### Records for the exercise
+ + +
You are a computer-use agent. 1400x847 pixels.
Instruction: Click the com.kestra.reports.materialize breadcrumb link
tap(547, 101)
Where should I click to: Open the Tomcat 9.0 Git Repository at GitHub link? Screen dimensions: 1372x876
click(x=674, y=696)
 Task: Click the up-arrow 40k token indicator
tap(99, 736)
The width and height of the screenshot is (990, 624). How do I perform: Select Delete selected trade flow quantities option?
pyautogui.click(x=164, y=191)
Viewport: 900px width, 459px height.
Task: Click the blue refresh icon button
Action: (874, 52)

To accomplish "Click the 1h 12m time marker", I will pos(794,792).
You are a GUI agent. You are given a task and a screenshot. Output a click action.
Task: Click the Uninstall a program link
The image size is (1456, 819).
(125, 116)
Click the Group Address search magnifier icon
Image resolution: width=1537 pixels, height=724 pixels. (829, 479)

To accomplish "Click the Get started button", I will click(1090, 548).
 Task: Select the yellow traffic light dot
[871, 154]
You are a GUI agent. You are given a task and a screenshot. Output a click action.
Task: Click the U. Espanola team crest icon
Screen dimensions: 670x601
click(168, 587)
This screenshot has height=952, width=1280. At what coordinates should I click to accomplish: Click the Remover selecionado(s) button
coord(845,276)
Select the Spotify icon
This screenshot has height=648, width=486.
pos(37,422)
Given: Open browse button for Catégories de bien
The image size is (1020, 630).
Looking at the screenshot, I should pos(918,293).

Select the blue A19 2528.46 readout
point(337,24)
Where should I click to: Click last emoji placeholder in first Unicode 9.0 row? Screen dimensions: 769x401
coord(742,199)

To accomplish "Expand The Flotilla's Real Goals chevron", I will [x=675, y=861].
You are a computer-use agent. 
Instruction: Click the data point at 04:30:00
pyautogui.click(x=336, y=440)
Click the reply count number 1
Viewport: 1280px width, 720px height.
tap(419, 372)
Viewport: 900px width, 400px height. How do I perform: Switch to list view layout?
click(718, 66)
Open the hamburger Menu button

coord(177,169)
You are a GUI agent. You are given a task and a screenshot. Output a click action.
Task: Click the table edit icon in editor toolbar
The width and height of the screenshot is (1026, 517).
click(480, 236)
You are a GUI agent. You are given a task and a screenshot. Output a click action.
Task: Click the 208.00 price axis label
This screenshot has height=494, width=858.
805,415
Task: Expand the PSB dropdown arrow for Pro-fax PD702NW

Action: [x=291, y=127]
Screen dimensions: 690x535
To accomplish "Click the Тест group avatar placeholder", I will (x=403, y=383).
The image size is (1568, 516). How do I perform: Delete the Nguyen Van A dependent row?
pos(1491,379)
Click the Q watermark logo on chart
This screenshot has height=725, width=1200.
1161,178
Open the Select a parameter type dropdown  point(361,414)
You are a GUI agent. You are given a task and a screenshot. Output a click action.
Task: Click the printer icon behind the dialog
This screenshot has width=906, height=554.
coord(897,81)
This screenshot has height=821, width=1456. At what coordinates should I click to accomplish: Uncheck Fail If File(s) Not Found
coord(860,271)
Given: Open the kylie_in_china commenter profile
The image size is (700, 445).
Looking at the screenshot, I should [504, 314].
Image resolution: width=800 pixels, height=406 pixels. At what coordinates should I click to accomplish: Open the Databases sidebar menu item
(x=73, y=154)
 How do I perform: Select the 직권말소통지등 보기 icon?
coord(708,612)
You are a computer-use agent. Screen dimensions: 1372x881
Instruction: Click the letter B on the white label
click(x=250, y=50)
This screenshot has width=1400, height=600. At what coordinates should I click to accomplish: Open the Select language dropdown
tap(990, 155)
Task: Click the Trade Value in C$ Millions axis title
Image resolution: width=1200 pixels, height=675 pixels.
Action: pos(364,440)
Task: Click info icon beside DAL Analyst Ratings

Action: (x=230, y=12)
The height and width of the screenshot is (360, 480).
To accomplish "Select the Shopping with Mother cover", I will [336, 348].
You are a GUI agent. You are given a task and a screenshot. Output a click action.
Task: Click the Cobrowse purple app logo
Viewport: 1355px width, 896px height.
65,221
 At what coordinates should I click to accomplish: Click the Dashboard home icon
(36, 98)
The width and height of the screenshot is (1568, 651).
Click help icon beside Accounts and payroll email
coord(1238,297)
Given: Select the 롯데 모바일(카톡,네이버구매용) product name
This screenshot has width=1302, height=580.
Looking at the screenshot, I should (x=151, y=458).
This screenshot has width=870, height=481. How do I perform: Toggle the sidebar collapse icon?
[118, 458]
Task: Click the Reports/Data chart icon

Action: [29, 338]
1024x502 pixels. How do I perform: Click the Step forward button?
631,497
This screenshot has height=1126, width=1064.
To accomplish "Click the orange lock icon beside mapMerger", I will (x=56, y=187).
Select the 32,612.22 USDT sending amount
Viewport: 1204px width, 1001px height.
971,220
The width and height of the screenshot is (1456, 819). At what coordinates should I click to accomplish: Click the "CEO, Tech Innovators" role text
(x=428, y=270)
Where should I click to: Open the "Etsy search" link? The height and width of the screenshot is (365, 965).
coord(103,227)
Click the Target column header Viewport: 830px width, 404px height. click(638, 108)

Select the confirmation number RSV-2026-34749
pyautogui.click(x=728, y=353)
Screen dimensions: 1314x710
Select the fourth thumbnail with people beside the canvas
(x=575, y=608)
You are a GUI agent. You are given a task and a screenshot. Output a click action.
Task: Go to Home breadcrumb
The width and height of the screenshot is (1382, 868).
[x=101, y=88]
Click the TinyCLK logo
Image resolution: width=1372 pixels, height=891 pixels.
+ + +
### Exercise prompt
Copy the data above line for line, without any changes.

### Output
You are a computer-use agent. 1400x847 pixels.
Instruction: Click the com.kestra.reports.materialize breadcrumb link
tap(547, 101)
Where should I click to: Open the Tomcat 9.0 Git Repository at GitHub link? Screen dimensions: 1372x876
click(x=674, y=696)
 Task: Click the up-arrow 40k token indicator
tap(99, 736)
The width and height of the screenshot is (990, 624). How do I perform: Select Delete selected trade flow quantities option?
pyautogui.click(x=164, y=191)
Viewport: 900px width, 459px height.
Task: Click the blue refresh icon button
Action: (874, 52)

To accomplish "Click the 1h 12m time marker", I will pos(794,792).
You are a GUI agent. You are given a task and a screenshot. Output a click action.
Task: Click the Uninstall a program link
The image size is (1456, 819).
(125, 116)
Click the Group Address search magnifier icon
Image resolution: width=1537 pixels, height=724 pixels. (829, 479)

To accomplish "Click the Get started button", I will click(1090, 548).
 Task: Select the yellow traffic light dot
[871, 154]
You are a GUI agent. You are given a task and a screenshot. Output a click action.
Task: Click the U. Espanola team crest icon
Screen dimensions: 670x601
click(168, 587)
This screenshot has height=952, width=1280. At what coordinates should I click to accomplish: Click the Remover selecionado(s) button
coord(845,276)
Select the Spotify icon
This screenshot has height=648, width=486.
pos(37,422)
Given: Open browse button for Catégories de bien
The image size is (1020, 630).
Looking at the screenshot, I should pos(918,293).

Select the blue A19 2528.46 readout
point(337,24)
Where should I click to: Click last emoji placeholder in first Unicode 9.0 row? Screen dimensions: 769x401
coord(742,199)

To accomplish "Expand The Flotilla's Real Goals chevron", I will [x=675, y=861].
You are a computer-use agent. 
Instruction: Click the data point at 04:30:00
pyautogui.click(x=336, y=440)
Click the reply count number 1
Viewport: 1280px width, 720px height.
tap(419, 372)
Viewport: 900px width, 400px height. How do I perform: Switch to list view layout?
click(718, 66)
Open the hamburger Menu button

coord(177,169)
You are a GUI agent. You are given a task and a screenshot. Output a click action.
Task: Click the table edit icon in editor toolbar
The width and height of the screenshot is (1026, 517).
click(480, 236)
You are a GUI agent. You are given a task and a screenshot. Output a click action.
Task: Click the 208.00 price axis label
This screenshot has height=494, width=858.
805,415
Task: Expand the PSB dropdown arrow for Pro-fax PD702NW

Action: [x=291, y=127]
Screen dimensions: 690x535
To accomplish "Click the Тест group avatar placeholder", I will (x=403, y=383).
The image size is (1568, 516). How do I perform: Delete the Nguyen Van A dependent row?
pos(1491,379)
Click the Q watermark logo on chart
This screenshot has height=725, width=1200.
1161,178
Open the Select a parameter type dropdown  point(361,414)
You are a GUI agent. You are given a task and a screenshot. Output a click action.
Task: Click the printer icon behind the dialog
This screenshot has width=906, height=554.
coord(897,81)
This screenshot has height=821, width=1456. At what coordinates should I click to accomplish: Uncheck Fail If File(s) Not Found
coord(860,271)
Given: Open the kylie_in_china commenter profile
The image size is (700, 445).
Looking at the screenshot, I should [504, 314].
Image resolution: width=800 pixels, height=406 pixels. At what coordinates should I click to accomplish: Open the Databases sidebar menu item
(x=73, y=154)
 How do I perform: Select the 직권말소통지등 보기 icon?
coord(708,612)
You are a computer-use agent. Screen dimensions: 1372x881
Instruction: Click the letter B on the white label
click(x=250, y=50)
This screenshot has width=1400, height=600. At what coordinates should I click to accomplish: Open the Select language dropdown
tap(990, 155)
Task: Click the Trade Value in C$ Millions axis title
Image resolution: width=1200 pixels, height=675 pixels.
Action: pos(364,440)
Task: Click info icon beside DAL Analyst Ratings

Action: (x=230, y=12)
The height and width of the screenshot is (360, 480).
To accomplish "Select the Shopping with Mother cover", I will [336, 348].
You are a GUI agent. You are given a task and a screenshot. Output a click action.
Task: Click the Cobrowse purple app logo
Viewport: 1355px width, 896px height.
65,221
 At what coordinates should I click to accomplish: Click the Dashboard home icon
(36, 98)
The width and height of the screenshot is (1568, 651).
Click help icon beside Accounts and payroll email
coord(1238,297)
Given: Select the 롯데 모바일(카톡,네이버구매용) product name
This screenshot has width=1302, height=580.
Looking at the screenshot, I should (x=151, y=458).
This screenshot has width=870, height=481. How do I perform: Toggle the sidebar collapse icon?
[118, 458]
Task: Click the Reports/Data chart icon

Action: [29, 338]
1024x502 pixels. How do I perform: Click the Step forward button?
631,497
This screenshot has height=1126, width=1064.
To accomplish "Click the orange lock icon beside mapMerger", I will (x=56, y=187).
Select the 32,612.22 USDT sending amount
Viewport: 1204px width, 1001px height.
971,220
The width and height of the screenshot is (1456, 819). At what coordinates should I click to accomplish: Click the "CEO, Tech Innovators" role text
(x=428, y=270)
Where should I click to: Open the "Etsy search" link? The height and width of the screenshot is (365, 965).
coord(103,227)
Click the Target column header Viewport: 830px width, 404px height. click(638, 108)

Select the confirmation number RSV-2026-34749
pyautogui.click(x=728, y=353)
Screen dimensions: 1314x710
Select the fourth thumbnail with people beside the canvas
(x=575, y=608)
You are a GUI agent. You are given a task and a screenshot. Output a click action.
Task: Go to Home breadcrumb
The width and height of the screenshot is (1382, 868).
[x=101, y=88]
Click the TinyCLK logo
Image resolution: width=1372 pixels, height=891 pixels.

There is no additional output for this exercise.